III) Procédure et sanctions pour dépassements d’honoraires illégales et abusif

 

Pour l'application pratique, on doit se reporter au décret n° 2020-1215 du 2 octobre 2020 relatif à la procédure applicable aux refus de soins et aux dépassements d'honoraires abusifs ou illégaux précise et à l'article R. 147-15 du code de la sécurité sociale, le barème de sanctions applicable

 

 

Les dépassements d'honoraires illégaux ou abusifs sont définis à l'article R 147 13 du code de la sécurité sociale :

 

2° Pratique des dépassements d'honoraires excédant le tact et la mesure.
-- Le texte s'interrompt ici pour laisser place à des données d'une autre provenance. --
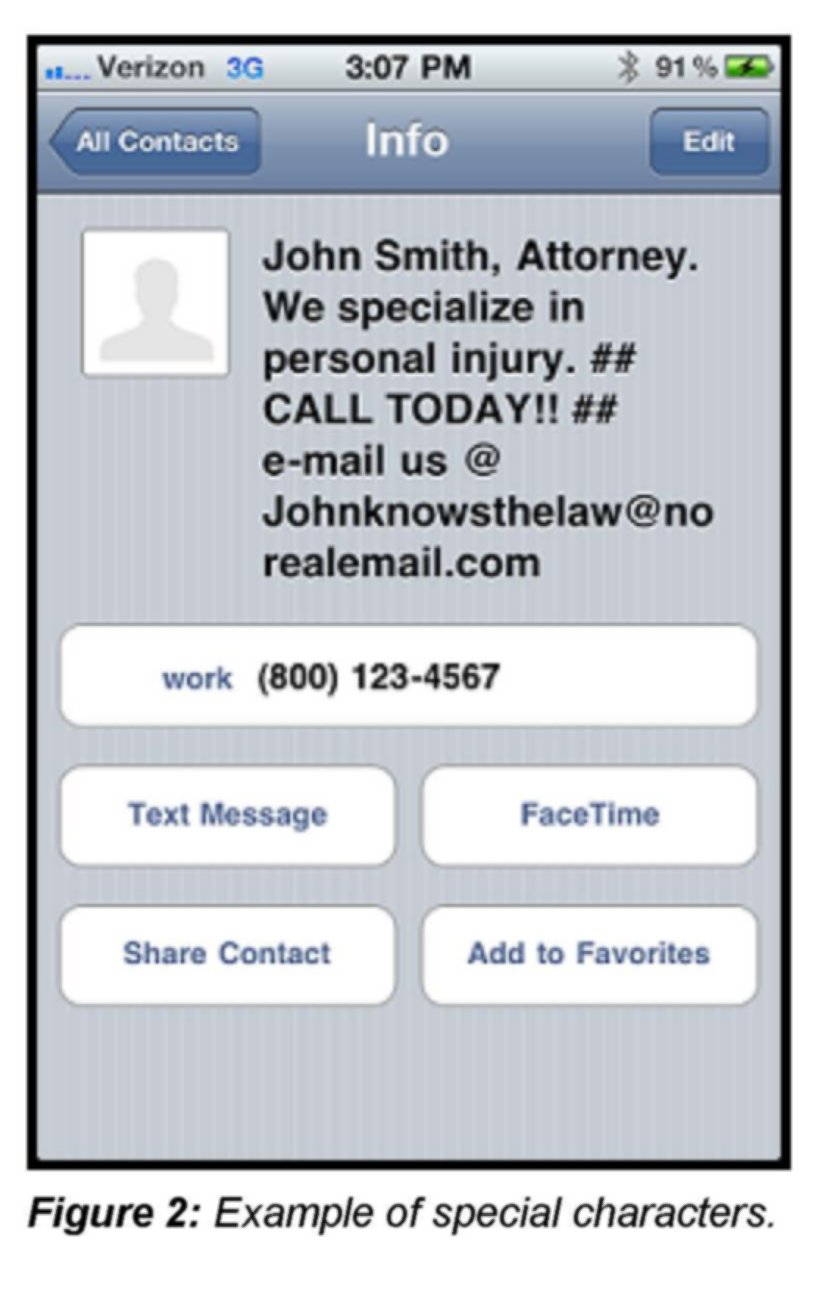Send a Text Message to this contact
This screenshot has width=817, height=1289.
(228, 815)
Le respect du tact et de la mesure s'apprécie notamment, dans le cadre du présent article, au regard de la prise en compte dans la fixation des honoraires de la complexité de l'acte réalisé et du temps consacré, du service rendu au patient, de la notoriété du praticien, du pourcentage d'actes avec dépassement ou du montant moyen de dépassement pratiqués, pour une activité comparable, par les professionnels de santé exerçant dans le même département ou dans la même région administrative ;

 

 Cet article nous donne, en quelque sorte, une clé de lecture de ce qui constitue l'absence de tact et de mesure pour l’évaluation des honoraires médicaux par le praticien.

 

En cas de plainte d'un assuré social, la législation prévoit une phase de conciliation qui peut donner lieu une sanction prévu par des articles R 147- 15 R - 16 le code de la sécurité sociale.